In a decision that will likely fly under the radar, the Federal Court of Appeal in Canada (Attorney General) v. Warren, 2012 FCA 74 (CanLII) considered the “treatment” of monies paid to an employee in settlement of a grievance.
This was an application for judicial review of the decision of an Umpire under the Employment Insurance Act upholding the decision of a Board of Referees which concluded that the sum of $12,000, received by Ms. Warren, constituted “compensation for relinquishment of a right to reinstatement”. The Court allowed the application for judicial review.
Following an incident in the workplace, Warren applied for benefits under the insurance plan and was denied by the employer. Ms. Warren then applied for and received medical employment insurance benefits from October 25, 2009 until March 6, 2010 and then regular employment insurance benefits. Ms. Warren’s union filed a grievance following the employer’s denial of the grievance and the grievance was fully and finally settled as follows:
Pursuant to the agreement, the employer was required to pay to the respondent the all-inclusive sum of $12,000, less any statutory deductions, and to provide a neutral letter of reference. The respondent was required to resign her employment, return her employer’s property, withdraw her grievance and release her employer from any liability with respect to any claims that may arise regarding the employment or the cessation of the employment. The respondent subsequently executed a release (containing the customary non-admission of liability clause) on February 2, 2010.
When Ms. Warren notified the Employment Insurance Commission of the settlement, and specifically that she had received $9,600 (net of taxes) from her employer, the Commission deducted the $12,000 (gross) from the benefits she had received and concluded that there was an overpayment to Ms. Warren of $1,536 which had to be remitted.
Unless the payment could be characterized as compensation for relinquishment of the right to reinstatement, it was properly allocated under the provisions of the Employment Insurance Act and theEmployment Insurance Regulations. The leading case is Canada v. Plasse and Meechan v. Canada (Attorney General) which the Court
The legal principle to be taken from these authorities was succinctly stated in the decision of this Court in Attorney General of Canada v. Cantin, 2008 FCA 192 (CanLII), 2008 FCA 192 (Cantin). There, the Court stated that, in federal law, the right to reinstatement is an employee’s right to resume his or her position following a wrongful dismissal. In such circumstances, compensation to relinquish the right to reinstatement following a wrongful dismissal does not constitute earnings within the meaning of the Act and the Regulations (Cantin, para. 33). However, wrongful dismissal is a prerequisite to a right to reinstatement.

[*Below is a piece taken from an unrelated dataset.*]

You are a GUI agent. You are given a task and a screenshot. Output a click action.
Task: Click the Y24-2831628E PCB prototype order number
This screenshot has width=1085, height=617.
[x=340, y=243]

Ms. Warren had not been terminated and, as such, the payment received by Ms. Warren did not constitute compensation for relinquishment of a right to be reinstated.
How money is characterized for tax and employment insurance purposes is an important consideration in many settlements. But simply calling something “compensation to relinquish the right to reinstatement” doesn’t make it so. Understanding how these words have been interpreted is critical to ensuring that the settlement achieves the desired ends (closure and finality) while withstanding scrutiny and challenge.